That's no problem; I don't really care that much about it...to be honest, the only reason I have it in my signature is to get people to click on the youtube link. 


@DavidWoner: yes, that's correct.
People really shouldn't think/care about moral issues when it comes to mnemo-techniques.


----------



## Mike Hughey (Dec 17, 2009)

F.P. said:


> Micael said:
> 
> 
> > I am quite curious, did you really did a 50/50 multi bld?
> ...



Well, unless that can actually help you cement an item in your memory. As in, you think, "Wow, that's evil", and then that helps you recall it.


----------



## F.P. (Dec 17, 2009)

It's easier for our brain to memorise absurd, unusual and weird stuff.

People usually aren't able to recall the details of the things they do on a daily basis...but if something unusual happens, they can recall a huge amount of what happened.

And that's what should happen everytime you try to memorise something...it should be disgusting, weird, amoral - at least that's an easy way to make memorisation more effective.

Though, you could go in the opposite direction as well and try to memorise it with extremely positive emotions.

EDIT:

I'm sure you already knew that, Mike.

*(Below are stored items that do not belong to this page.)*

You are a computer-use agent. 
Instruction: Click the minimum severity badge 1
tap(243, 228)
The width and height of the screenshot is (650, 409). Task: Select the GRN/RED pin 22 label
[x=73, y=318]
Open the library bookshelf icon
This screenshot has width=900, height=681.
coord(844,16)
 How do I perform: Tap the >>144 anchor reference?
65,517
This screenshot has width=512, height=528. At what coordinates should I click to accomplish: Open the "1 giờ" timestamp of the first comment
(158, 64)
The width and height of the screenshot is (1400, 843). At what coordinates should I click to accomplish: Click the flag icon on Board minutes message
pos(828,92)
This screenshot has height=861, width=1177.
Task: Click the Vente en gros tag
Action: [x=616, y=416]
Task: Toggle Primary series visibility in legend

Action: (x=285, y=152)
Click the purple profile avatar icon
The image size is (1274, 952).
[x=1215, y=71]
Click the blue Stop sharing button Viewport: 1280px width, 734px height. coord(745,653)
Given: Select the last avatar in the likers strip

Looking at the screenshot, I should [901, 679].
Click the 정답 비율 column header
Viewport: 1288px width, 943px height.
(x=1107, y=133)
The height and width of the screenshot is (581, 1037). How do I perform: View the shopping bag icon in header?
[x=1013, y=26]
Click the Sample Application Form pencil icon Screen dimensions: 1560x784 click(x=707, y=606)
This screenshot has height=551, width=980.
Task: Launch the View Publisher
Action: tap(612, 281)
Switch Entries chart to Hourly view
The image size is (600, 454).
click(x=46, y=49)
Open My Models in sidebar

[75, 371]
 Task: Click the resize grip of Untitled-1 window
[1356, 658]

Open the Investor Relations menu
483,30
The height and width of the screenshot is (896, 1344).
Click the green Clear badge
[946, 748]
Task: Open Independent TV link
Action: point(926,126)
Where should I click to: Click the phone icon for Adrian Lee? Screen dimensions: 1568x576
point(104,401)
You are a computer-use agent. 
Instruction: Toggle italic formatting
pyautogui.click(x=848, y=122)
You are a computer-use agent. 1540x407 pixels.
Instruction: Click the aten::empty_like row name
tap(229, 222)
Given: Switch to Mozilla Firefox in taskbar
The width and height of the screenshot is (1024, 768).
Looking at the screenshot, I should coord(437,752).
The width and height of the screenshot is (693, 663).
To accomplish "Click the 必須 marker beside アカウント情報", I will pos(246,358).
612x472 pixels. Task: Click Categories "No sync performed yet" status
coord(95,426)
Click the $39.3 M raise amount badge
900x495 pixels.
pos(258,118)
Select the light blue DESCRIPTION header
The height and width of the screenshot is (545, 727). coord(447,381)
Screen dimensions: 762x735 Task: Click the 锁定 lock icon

So, no offense intended.


----------



## Sin-H (Dec 17, 2009)

I think I remember you, F.P., telling me about a mnemo system for the corners where you have to remember people dying next to you in weird ways


----------



## F.P. (Dec 17, 2009)

Yep, that one was awesome. 

Just imagine looking at a house (=cube) and people are jumping out of windows (=corners), getting kidnapped, drowning etc. ...I will never forget those screams.


----------



## tim (Dec 17, 2009)

Sin-H said:


> I think I remember you, F.P., telling me about a mnemo system for the corners where you have to remember people dying next to you in weird ways





F.P. said:


> Yep, that one was awesome.
> 
> Just imagine looking at a house (=cube) and people are jumping out of windows (=corners), getting kidnapped, drowning etc. ...I will never forget those screams.



You guys are weird!


----------



## V-te (Dec 26, 2009)

F.P. said:


> Yep, that one was awesome.
> 
> Just imagine looking at a house (=cube) and people are jumping out of windows (=corners), getting kidnapped, drowning etc. ...I will never forget those screams.



Hmmm... can you describe this corner-death method in greater detail please?


----------



## F.P. (Dec 28, 2009)

Well, I'll try (this method is for memorising stickers; classic pochmann).

Using this method, the cube will be a house which you look at from the outside (standing in front of it).

The house has windows on each side (at the corners); so there are windows facing the left side, the right side, front and back.
There is also a way to go to the roof of the house and the house has a basement too which can be accessed by all sides.

In front of the house there is a sea, on the left side there are crocodiles, on the right side there are dinosaurs (or any other creature you imagine as being dangerous for human beings  ). 

The basement is burning...

So, in every corner there are humans and depending on the way they die, you'll know which sticker you need to put in the buffer position (depending on the method of course).

So, everyone who is drowning jumped out of the window in the front, everyone who is killed by crocodiles jumped out on the left side; everyone who is burning, is in the basement (which means "D" on the cube).

"U" for example, is the roof...so, someone getting kidnapped with a helicopter from the roof, means "U".


It would be easier to just draw the whole thing but I hope this does the job as well. It's kinda morbid but it works and it's quite easy to come up with.


----------